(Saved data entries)
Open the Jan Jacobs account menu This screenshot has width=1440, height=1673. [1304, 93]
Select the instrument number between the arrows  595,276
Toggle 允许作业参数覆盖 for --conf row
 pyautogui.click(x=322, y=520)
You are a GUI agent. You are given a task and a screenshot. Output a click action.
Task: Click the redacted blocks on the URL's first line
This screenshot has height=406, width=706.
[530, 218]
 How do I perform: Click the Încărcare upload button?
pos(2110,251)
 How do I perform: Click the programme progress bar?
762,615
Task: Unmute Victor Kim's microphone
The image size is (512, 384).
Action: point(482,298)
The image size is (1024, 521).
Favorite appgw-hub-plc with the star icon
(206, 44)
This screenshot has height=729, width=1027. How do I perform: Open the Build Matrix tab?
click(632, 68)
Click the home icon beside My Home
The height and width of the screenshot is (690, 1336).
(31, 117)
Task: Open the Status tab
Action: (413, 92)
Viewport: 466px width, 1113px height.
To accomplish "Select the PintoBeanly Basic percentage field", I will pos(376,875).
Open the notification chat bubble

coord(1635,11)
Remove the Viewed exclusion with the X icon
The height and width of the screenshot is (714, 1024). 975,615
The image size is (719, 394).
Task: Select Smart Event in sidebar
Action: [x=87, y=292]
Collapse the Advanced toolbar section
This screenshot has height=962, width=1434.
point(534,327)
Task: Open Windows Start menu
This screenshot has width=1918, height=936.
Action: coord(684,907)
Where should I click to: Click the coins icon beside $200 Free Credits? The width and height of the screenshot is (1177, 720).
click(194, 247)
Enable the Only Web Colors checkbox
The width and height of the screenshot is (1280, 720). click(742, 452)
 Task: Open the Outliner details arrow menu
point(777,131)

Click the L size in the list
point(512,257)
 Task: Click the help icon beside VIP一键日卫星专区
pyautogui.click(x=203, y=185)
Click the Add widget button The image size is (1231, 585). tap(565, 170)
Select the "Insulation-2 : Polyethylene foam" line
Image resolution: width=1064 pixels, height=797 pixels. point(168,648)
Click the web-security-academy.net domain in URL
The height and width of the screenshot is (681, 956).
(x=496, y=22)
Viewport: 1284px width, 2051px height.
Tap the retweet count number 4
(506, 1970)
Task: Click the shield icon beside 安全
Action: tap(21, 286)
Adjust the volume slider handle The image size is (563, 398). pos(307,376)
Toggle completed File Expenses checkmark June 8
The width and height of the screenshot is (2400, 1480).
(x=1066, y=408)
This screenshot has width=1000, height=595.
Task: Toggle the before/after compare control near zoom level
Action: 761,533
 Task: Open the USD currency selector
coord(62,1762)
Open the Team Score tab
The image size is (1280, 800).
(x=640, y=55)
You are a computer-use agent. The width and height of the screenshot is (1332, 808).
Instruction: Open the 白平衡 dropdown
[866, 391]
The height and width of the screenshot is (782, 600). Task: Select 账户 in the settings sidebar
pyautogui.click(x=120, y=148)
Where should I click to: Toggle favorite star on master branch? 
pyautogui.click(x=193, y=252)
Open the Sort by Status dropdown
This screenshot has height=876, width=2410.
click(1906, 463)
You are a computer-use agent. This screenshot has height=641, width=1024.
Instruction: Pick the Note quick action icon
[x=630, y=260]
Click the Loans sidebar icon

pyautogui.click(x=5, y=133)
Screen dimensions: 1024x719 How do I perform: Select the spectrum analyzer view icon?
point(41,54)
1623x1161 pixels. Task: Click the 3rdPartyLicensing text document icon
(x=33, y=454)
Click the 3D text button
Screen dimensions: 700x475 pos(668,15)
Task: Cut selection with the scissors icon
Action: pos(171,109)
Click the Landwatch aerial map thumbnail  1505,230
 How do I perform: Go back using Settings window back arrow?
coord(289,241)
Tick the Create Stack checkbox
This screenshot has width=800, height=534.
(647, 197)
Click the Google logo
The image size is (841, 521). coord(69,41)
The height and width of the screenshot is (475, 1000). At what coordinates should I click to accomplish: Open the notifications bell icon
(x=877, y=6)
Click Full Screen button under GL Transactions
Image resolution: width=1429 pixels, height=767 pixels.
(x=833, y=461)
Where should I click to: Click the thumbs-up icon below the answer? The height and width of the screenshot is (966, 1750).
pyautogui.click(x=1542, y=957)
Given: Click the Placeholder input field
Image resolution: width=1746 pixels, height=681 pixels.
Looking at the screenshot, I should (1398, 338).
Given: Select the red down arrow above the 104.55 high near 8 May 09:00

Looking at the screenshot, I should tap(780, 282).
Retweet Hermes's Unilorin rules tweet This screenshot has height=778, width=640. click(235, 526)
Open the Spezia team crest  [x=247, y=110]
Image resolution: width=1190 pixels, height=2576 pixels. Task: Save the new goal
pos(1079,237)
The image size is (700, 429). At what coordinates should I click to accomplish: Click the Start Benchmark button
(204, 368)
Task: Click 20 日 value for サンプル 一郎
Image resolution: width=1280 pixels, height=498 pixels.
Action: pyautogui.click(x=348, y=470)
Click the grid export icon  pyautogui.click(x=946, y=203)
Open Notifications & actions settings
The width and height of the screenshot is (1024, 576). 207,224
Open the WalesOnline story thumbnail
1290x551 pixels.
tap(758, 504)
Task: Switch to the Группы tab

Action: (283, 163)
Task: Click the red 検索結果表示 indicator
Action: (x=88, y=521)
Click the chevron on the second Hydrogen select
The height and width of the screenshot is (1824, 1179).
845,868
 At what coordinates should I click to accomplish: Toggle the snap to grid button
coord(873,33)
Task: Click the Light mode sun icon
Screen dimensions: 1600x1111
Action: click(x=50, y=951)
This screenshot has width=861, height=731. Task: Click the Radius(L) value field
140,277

* [Instructions for the task] Every line that holds the string "agent" must be copied from the records above.

* [Output of the task]
You are a GUI agent. You are given a task and a screenshot. Output a click action.
You are a computer-use agent. The width and height of the screenshot is (1332, 808).
You are a computer-use agent. This screenshot has height=641, width=1024.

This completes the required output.